The memory crisis finally caught up with Apple. The company officially raised prices across Macs, iPads, Apple TV, HomePod, and Vision Pro citing a sharp increase in DRAM and NAND flash memory costs driven by AI infrastructure demand. Apple says it had been absorbing these rising costs internally for months but reached the point where it could no longer continue doing so quietly.
The increases are significant and vary widely by product. The budget-friendly MacBook Neo climbs from $599 to $699 a 16.7% jump that erases much of what made it Apple’s affordable laptop pitch. The MacBook Air sees both 13-inch and 15-inch configurations rise $200, while the 14-inch MacBook Pro at 1TB jumps $300, from $1,699 to $1,999.

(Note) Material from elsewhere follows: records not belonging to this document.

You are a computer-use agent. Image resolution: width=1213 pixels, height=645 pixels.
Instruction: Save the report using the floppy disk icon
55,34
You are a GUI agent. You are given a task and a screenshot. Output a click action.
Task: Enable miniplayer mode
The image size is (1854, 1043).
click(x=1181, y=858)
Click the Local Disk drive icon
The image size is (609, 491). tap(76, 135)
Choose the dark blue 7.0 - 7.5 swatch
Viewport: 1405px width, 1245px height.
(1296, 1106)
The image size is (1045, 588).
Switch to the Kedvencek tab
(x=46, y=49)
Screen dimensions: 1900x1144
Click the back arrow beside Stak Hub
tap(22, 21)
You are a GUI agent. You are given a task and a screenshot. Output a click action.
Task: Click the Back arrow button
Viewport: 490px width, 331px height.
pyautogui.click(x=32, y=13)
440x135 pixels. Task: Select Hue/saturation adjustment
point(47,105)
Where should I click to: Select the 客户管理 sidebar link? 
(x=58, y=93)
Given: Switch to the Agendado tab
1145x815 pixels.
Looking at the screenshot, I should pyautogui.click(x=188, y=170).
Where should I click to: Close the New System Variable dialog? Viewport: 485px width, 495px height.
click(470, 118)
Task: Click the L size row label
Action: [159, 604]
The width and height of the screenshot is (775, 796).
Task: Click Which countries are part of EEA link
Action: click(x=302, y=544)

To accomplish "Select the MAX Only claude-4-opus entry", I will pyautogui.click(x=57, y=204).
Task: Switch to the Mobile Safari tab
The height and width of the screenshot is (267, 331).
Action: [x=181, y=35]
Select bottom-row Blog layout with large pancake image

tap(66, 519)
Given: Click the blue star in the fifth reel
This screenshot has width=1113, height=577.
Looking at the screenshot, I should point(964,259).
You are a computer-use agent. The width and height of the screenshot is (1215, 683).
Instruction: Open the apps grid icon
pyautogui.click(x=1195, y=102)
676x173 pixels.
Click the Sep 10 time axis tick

Desktop Macs took some of the steepest hits. The iMac rises $200 to a new $1,499 starting price. The Mac Studio saw the largest increases in Apple’s entire lineup; the M4 Max configuration jumps from $1,999 to $2,499, while the M3 Ultra leaps from $3,999 to a staggering $5,299.
iPads weren’t spared either. The iPad Air 11-inch (128GB) rises $150 to $749, and the iPad Pro 11-inch (256GB Wi-Fi) climbs $200 to $1,199 among the biggest percentage jumps across the entire lineup. Apple TV, HomePod, HomePod mini, and Vision Pro all received increases too, though exact amounts vary by region.
India experienced the harshest impact, with reports of price increases ranging from 14% all the way up to 70% on certain models depending on local taxes and configuration.
The one piece of genuinely good news: iPhone, Apple Watch, and AirPods have not increased in price at least for now. Analysts caution this protection may not last if memory costs stay elevated heading into future iPhone generations, particularly with the iPhone 18’s rumored 2nm chip adding its own cost pressures.